Existem muitas outras iniciativas e experimentos sendo realizados nesse campo. Companhias como a Palindrome Intermedia Performance Group, fundada por Robert Wechsler, constitui-se como uma referência fundamental para os interessados em dança-tecnologia. Em “Electrodes” (1999), por exemplo, o bailarino dança com tipos diferentes de eletrodos acoplados (incluindo os de batimento cardíaco e os sensores de toque), onde os sinais elétricos que estimulam a ação muscular são eletronicamente usados para controlar os efeitos de luz e som. Num outro trabalho, “Me, myself and I”, solo da bailarina Emily Fernandez, há o uso de um software de processamento de imagens em tempo real, que produz sombras em delay e sobrepostas, a partir da dança executada.

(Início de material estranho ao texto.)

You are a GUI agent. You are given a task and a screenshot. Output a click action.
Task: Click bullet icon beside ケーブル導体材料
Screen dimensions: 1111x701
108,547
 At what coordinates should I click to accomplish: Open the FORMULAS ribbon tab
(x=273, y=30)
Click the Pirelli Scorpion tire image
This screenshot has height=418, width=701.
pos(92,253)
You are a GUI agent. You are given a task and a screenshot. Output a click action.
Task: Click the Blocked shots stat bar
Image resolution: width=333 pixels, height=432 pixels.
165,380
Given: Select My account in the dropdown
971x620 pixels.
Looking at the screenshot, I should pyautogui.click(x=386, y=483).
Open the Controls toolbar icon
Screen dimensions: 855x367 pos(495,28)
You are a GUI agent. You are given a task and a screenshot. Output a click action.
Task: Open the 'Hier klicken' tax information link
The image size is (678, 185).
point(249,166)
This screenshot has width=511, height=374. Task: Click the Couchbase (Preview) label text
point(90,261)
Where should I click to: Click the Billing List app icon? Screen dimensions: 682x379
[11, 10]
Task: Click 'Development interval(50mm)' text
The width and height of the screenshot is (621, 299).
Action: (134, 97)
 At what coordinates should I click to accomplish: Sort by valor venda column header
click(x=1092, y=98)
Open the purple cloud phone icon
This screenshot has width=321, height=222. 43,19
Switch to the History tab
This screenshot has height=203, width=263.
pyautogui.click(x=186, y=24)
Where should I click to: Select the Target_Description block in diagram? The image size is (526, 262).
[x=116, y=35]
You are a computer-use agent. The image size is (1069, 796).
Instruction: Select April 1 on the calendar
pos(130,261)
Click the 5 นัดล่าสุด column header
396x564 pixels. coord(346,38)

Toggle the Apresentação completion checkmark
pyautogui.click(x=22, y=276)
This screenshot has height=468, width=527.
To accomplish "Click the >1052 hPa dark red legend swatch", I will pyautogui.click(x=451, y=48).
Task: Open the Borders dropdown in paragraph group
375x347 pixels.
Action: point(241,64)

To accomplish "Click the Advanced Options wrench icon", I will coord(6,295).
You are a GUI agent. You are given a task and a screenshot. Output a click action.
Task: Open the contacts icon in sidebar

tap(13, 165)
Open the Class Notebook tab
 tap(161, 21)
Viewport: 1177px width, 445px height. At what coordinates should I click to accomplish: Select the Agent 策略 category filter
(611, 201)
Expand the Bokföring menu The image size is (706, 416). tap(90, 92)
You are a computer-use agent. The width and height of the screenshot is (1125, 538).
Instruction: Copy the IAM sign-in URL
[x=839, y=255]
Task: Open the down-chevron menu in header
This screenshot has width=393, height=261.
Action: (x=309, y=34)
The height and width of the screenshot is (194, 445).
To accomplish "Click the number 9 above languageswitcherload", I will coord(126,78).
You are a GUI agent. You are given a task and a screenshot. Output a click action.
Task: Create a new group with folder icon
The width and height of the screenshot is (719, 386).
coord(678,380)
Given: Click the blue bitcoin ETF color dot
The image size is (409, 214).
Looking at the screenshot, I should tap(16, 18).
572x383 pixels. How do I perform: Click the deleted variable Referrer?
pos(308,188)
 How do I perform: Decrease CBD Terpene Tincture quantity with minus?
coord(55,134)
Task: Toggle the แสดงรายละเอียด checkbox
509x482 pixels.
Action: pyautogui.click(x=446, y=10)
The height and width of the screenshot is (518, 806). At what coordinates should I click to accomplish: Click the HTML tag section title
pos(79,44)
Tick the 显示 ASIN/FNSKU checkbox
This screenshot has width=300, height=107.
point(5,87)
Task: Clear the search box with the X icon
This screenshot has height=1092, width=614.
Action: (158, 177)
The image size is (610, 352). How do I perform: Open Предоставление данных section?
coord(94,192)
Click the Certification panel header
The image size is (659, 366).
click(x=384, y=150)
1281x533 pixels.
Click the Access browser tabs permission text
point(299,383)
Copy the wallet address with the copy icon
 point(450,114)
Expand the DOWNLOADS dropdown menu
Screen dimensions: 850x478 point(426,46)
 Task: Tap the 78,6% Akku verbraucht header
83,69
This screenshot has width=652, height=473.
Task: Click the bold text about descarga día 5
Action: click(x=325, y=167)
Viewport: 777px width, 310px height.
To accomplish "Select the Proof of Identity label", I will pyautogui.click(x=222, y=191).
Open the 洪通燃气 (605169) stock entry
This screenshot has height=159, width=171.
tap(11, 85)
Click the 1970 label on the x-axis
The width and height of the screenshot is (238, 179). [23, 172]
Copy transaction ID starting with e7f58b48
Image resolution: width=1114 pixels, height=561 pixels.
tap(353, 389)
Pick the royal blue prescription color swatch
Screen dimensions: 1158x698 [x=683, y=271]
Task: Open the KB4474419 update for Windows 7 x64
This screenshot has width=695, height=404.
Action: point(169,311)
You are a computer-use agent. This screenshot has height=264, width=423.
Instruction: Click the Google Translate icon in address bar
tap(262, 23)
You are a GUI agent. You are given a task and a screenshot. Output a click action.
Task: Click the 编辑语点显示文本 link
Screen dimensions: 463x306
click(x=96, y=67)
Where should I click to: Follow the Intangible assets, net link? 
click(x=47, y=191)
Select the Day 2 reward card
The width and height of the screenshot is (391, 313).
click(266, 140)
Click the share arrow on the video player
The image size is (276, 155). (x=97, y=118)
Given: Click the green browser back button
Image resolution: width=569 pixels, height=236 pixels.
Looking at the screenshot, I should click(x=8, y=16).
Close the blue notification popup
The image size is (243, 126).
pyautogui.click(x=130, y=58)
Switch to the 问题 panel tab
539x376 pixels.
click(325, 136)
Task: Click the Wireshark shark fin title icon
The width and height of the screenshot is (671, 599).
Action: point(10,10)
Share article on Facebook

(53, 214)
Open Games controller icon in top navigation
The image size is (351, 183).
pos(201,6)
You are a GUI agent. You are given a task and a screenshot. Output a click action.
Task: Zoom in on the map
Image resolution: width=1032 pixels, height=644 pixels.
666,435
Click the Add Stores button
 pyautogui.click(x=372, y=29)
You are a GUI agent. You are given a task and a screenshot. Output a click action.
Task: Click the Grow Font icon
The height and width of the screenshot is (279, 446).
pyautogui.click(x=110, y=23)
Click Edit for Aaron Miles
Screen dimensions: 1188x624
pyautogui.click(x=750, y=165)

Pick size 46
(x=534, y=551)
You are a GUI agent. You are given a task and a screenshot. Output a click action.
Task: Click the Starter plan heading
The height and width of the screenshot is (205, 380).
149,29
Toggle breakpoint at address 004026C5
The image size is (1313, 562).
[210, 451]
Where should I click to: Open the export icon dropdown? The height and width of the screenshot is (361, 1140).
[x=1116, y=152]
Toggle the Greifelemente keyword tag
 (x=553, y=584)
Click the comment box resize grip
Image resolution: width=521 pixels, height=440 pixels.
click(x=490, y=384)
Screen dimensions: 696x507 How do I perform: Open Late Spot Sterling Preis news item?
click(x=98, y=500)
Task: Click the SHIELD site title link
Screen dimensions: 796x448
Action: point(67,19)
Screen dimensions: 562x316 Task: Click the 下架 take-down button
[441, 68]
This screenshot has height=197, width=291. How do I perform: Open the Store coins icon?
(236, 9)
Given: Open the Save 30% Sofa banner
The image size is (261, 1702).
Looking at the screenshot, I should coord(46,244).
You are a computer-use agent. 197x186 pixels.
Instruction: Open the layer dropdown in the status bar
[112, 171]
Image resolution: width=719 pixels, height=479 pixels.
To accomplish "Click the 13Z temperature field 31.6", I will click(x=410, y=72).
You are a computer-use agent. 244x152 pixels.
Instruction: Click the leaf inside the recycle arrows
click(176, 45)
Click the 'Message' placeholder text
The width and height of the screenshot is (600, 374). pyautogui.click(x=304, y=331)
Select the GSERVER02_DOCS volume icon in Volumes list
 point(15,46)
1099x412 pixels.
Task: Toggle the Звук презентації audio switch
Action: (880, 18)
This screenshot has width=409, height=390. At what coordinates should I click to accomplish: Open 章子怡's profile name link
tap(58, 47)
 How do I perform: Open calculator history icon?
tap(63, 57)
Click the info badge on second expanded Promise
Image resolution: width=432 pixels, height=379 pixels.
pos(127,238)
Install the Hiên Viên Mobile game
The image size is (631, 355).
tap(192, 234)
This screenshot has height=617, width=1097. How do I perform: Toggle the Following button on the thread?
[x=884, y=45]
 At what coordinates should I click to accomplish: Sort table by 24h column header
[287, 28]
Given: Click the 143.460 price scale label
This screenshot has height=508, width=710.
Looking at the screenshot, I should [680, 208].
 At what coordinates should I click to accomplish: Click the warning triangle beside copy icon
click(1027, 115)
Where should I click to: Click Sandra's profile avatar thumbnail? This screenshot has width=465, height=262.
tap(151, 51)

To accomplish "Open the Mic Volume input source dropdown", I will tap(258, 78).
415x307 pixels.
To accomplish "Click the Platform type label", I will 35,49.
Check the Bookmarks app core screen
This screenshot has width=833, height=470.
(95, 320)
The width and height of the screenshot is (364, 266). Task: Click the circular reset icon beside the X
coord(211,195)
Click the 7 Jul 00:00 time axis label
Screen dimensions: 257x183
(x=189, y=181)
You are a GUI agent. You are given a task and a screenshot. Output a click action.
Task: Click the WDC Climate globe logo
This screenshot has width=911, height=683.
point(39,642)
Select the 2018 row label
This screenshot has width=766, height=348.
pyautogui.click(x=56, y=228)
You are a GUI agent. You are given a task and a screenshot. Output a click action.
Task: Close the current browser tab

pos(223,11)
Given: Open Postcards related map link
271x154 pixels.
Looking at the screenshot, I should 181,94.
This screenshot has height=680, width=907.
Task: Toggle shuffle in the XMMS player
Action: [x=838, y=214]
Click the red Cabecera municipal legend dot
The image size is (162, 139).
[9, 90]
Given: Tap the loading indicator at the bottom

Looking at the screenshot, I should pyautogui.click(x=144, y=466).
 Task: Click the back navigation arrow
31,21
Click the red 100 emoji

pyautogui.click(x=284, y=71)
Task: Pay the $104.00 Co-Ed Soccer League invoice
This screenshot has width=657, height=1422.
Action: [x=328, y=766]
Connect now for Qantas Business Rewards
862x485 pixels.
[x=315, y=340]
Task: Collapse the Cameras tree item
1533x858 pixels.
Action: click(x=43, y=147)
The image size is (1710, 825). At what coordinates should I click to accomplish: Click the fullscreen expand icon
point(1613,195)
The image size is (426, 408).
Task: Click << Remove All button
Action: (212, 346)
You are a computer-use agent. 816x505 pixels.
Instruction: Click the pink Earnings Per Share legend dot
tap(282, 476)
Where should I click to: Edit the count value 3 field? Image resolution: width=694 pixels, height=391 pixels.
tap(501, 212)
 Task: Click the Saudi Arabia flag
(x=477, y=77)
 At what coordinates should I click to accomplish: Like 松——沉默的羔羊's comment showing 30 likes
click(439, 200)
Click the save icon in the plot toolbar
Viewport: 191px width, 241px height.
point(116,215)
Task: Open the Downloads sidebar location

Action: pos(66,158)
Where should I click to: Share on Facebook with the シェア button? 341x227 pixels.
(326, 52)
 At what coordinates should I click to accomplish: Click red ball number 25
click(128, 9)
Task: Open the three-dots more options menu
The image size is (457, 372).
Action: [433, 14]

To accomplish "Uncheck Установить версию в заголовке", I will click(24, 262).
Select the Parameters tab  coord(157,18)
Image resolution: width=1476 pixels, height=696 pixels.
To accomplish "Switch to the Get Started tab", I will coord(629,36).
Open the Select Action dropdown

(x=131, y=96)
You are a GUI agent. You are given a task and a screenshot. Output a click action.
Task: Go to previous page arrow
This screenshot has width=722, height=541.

Enciclopédia livre e coletiva

Por fim, se você quiser contribuir com o conhecimento sobre a dança, ou simplesmente acessá-lo, não deixe de conhecer a Wikipédia, uma enciclopédia virtual cujos verbetes são construídos com a ajuda de internautas do mundo todo, assíduos ou não. Um Wiki (significa ‘rápido’, na língua havaiana) consiste numa coleção de janelas interligadas, que pode ser visitada e editada por qualquer pessoa. Trata-se de uma forma democrática e simples de anexar saberes a uma página virtual.

Os verbetes são monitorados e encorpados por um impressionante trabalho de auto-gestão, mediado por assistentes tecnológicos e humanos. A Wikipédia é, portanto, um trabalho colaborativo em constante expansão e aprimoramento, com leitores propondo páginas novas sobre seus interesses e comentando as já existentes. A enciclopédia tem versões em 53 línguas, incluindo o esperanto.

E por fim, se você encontrar meu login por aí, me adiciona, vai.

SUGESTÃO DE LEITURA

COSTA, Rogério da. (2002). A Cultura Digital. São Paulo, Publifolha.

JOHNSON, Steven (2001). Cultura da Interface, como o computador transforma nossa maneira de criar e comunicar. Rio de Janeiro, Jorge Zahar Editor.

SPANGHERO, Maíra (2003). A Dança dos Encéfalos Acesos. São Paulo, Itaú Cultural.